The global market for quantum dots (QDs) in 2010 was worth an estimated $67 million in revenues. This market is projected to grow to over almost $670 million by 2015 according to Reportlinker.com.
Optoelectronics represents one of the greatest market sectors. This area, says Reportlinker.com, was launched in 2010, and is expected to increase at a 128.4% compound annual growth rate to reach a value of $310 million in 2015.
The established market in the biomedical sector was valued at $48 million in 2010 and this sector is expected to increase at a 30% CAGR to reach a value of $179 million in 2015.
Among the many subsets of nanomaterials, quantum dots are unique. At dimensions typically below 10 nm, nanocrystalline semiconductors, metals, and magnetic materials can all exhibit extraordinary quantum confinement phenomena.
At these dimensions, their physical size encroaches upon the fundamental quantum confinement dimensions of orbiting electrons that are uniquely prescribed by their atomic nucleus. Within the regime of these critical dimensions, QDs exhibit distinctly different behaviour from their bulk form, which manifests itself, for example, in distinctly different optical, electronic and magnetic properties.
Today, scientists can precisely synthesise nanocrystalline materials at these dimensions and systematically tune their quantum confining behaviour. As a result, there is currently enormous interest in exploiting and capitalising on the unique properties exhibited by QD materials.
As a harbinger for future business developments, colloidal QD-bioconjugates are among the first wave of commercial product applications stimulating market interest. Primarily, these have quickly established a niche market in the life sciences and biomedical communities, where they provide unrivalled cellular imaging and therapeutic detection capabilities.
Other promising prototype developments of semiconductor QDs, now on the commercial-horizon, include a new generation of flash memory devices, nanomaterial enhancements for improving the performance of solid-state white-LED lighting and a core technology used in flexible solar panel coatings.
Since their simultaneous discovery in Russia and the U.S. almost 30 years ago, semiconductor QDs, until quite recently, have resided exclusively in the domain of solid state physics, where they have been fabricated using expensive and sophisticated MBE or CVD equipment.
However, in a relatively short time frame, this situation has changed dramatically with the recent commercial availability of colloidal QDs synthesised by less expensive wet-chemical processes.
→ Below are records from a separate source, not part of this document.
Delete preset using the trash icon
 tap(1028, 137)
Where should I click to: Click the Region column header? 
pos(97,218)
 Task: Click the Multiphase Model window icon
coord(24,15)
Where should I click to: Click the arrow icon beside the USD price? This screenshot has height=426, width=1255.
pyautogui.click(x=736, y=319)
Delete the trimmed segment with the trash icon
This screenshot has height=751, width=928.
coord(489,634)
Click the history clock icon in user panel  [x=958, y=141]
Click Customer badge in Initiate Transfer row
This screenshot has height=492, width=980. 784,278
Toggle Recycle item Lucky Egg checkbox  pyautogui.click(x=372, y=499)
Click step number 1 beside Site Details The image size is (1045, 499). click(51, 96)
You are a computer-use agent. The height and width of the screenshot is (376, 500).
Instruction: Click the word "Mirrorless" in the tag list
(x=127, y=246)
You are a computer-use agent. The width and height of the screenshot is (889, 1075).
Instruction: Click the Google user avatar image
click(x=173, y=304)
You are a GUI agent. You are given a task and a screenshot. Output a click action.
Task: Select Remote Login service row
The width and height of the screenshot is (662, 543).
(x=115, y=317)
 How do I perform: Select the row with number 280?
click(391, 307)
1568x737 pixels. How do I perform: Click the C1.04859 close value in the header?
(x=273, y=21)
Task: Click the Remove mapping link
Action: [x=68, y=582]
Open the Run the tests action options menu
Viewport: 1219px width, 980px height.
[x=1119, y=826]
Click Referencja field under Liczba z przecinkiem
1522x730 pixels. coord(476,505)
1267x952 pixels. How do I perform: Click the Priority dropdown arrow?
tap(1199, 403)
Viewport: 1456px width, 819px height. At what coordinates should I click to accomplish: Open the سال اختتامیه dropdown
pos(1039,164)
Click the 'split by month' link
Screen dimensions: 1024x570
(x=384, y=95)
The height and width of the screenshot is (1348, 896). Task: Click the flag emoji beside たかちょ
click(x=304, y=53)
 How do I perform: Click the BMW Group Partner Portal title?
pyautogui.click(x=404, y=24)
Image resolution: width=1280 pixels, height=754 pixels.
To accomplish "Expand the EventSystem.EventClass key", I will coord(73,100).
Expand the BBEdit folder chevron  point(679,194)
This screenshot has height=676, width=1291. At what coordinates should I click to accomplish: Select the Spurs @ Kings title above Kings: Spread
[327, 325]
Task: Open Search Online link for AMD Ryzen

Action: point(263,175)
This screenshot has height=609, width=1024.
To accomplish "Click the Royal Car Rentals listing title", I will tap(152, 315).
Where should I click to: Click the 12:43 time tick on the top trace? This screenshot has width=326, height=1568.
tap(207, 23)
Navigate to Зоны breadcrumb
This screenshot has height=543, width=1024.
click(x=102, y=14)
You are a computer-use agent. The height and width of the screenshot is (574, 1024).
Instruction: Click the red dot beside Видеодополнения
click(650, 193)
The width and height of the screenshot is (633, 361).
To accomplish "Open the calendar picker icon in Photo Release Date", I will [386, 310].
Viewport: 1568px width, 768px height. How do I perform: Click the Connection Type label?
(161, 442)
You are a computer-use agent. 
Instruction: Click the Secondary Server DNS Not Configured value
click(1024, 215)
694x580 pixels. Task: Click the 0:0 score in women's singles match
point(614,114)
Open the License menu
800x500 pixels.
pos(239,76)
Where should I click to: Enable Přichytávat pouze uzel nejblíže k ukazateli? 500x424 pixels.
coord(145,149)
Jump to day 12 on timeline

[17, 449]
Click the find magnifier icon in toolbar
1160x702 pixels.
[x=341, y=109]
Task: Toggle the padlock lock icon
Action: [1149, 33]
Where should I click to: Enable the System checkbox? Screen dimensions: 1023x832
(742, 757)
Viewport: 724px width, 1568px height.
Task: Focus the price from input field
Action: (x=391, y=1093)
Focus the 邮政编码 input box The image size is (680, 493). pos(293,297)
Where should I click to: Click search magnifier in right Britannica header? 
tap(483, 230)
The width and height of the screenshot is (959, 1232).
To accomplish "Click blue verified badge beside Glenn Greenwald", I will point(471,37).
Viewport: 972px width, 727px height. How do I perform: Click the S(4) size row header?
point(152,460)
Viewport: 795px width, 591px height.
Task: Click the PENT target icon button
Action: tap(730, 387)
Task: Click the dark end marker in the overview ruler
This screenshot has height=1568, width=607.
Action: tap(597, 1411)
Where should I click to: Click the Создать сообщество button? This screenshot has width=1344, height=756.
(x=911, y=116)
Practically, the availability of QDs in a colloidally dispersed form will help demystify these somewhat esoteric materials. Most importantly, colloidal-QDs now provide access to a much broader audience, which promises to further widen their potential market exploitation.
Current and future applications of QDs impact a broad range of industrial markets. These include optoelectronic devices such as LEDs, lasers, optical components used in telecommunications and security applications such as covert identification tagging or biowarfare detection sensors.